Will Desktop Search Still Matter?
As a side note, it’s reasonable to bring up the possibility that desktop search may not matter in years to come. As more and more web-based applications continue to evolve and supplicate traditional desktop apps, as the InternetOS continues to grow, desktop search, as we know it, may become a thing of the past. Of course, all the lessons already discussed still apply regardless of where our data and applications lie.
A Healthy Beginning
Spotlight, as powerful and useful as it is, is only the beginning. We’ve got a lot of fun ahead of us and hopefully the renewed competition between operating systems should make this quite interesting. Whoever should knock down even a small fraction of these features will certainly impress.

Permanent Link



Wouldn’t it be great to extend Spotlight to include music? Couldn’t Spotlight analyze the audio patterns of an MP3 and recognize the tempo and general tone of the music? Dunno how that would work, but it would be great to just type in “Music female vocal downtempo” and get served up a list that includes some Zero 7 or Olive…
I am concerned about the way that our important files have to remain on our computer to be indexed and searched by Spotlight. I appreciate that I can store images and other files on a network hard drive, but I would like the ability to search files and view Metadata and image thumbnails that are stored remotely on CDs and DVDs.

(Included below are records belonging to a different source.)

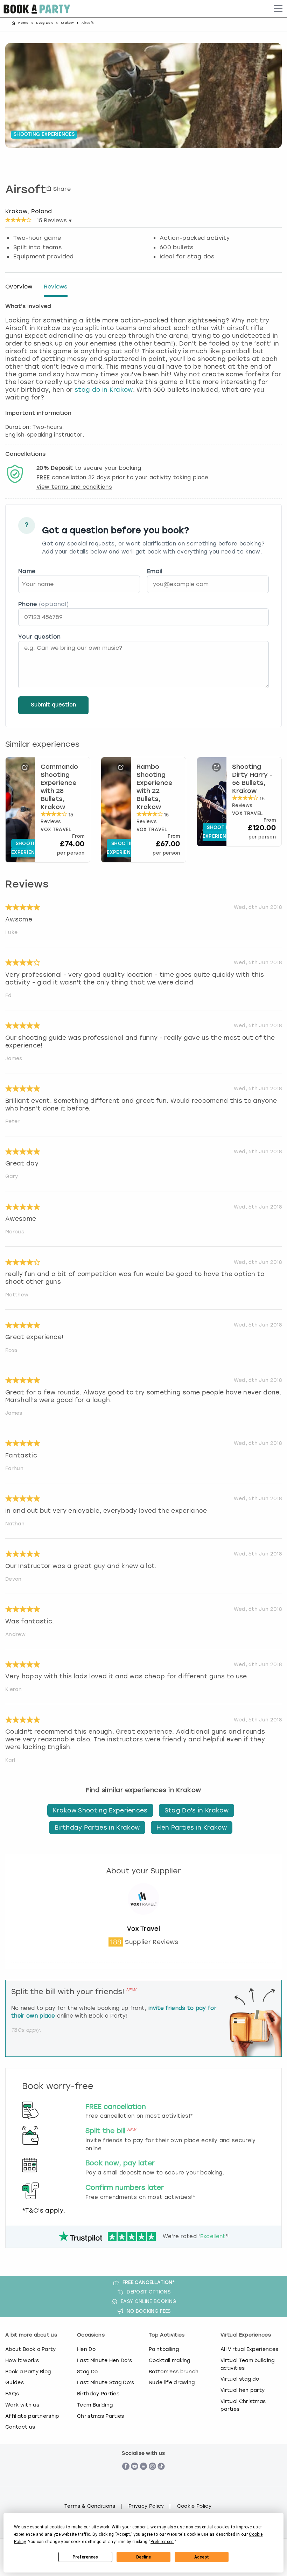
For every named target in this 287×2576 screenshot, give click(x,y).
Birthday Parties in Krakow (97, 1827)
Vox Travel (143, 1928)
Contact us (20, 2427)
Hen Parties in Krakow (191, 1827)
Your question (39, 636)
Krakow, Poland (28, 211)
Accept (201, 2557)
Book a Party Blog (28, 2371)
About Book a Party (30, 2349)
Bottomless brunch (173, 2371)
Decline (143, 2557)
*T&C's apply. (43, 2210)
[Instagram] (152, 2477)
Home (23, 23)
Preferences (85, 2557)
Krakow (67, 23)
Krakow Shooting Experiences (100, 1810)
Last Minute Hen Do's (104, 2360)
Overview (19, 286)
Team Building (95, 2405)
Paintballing (164, 2349)
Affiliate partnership (32, 2416)
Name (26, 571)
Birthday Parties (98, 2393)
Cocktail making (169, 2360)
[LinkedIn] (143, 2477)
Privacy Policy (146, 2506)
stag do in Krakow (104, 389)
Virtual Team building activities (247, 2364)
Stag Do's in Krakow (196, 1810)
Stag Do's (44, 23)
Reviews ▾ (54, 220)
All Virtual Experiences (249, 2349)
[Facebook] (126, 2477)
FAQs (12, 2393)
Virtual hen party (242, 2390)
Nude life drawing (172, 2382)
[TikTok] (161, 2477)
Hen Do (86, 2349)
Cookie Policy (194, 2506)
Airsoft (25, 190)
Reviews (56, 286)
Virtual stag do (239, 2379)
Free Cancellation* (148, 2282)
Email (155, 571)
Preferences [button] (162, 2541)
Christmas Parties (100, 2416)
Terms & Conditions (89, 2506)
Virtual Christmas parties (243, 2405)
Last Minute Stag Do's (105, 2382)
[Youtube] (134, 2477)
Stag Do (87, 2371)
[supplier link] (143, 1920)
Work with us (22, 2405)
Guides (14, 2382)
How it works (22, 2360)
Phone (43, 604)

Applications like Cumulus and CDFinder have offered similar features for some time and CDFinder will soon be updated to include Spotlight, but I would like to see it in Tiger along with the ability to backup the index for those non-changing archives onto my iDisk.
I hear you SunSeeker. Spotlight is certainly a 1.0 iteration at this point and we have many improvements to look forward to in future revisions.
In the meantime there is a hack to index networked volumes. It’s not perfect, but it is something.
Create Spotlight indexes for networked volumes
Wonder if spotlight can be adapted to search all files, not just the ones readable through default apple-provided applications. E.g. it reads Mail files, but not the mail on say Thunderbird. Shucks. Any ideas?
Application have to make Spotlight aware of their data in order to be included. I haven’t a clue as to how complicated this is, but hopefully someone will have the time to tackle this soon.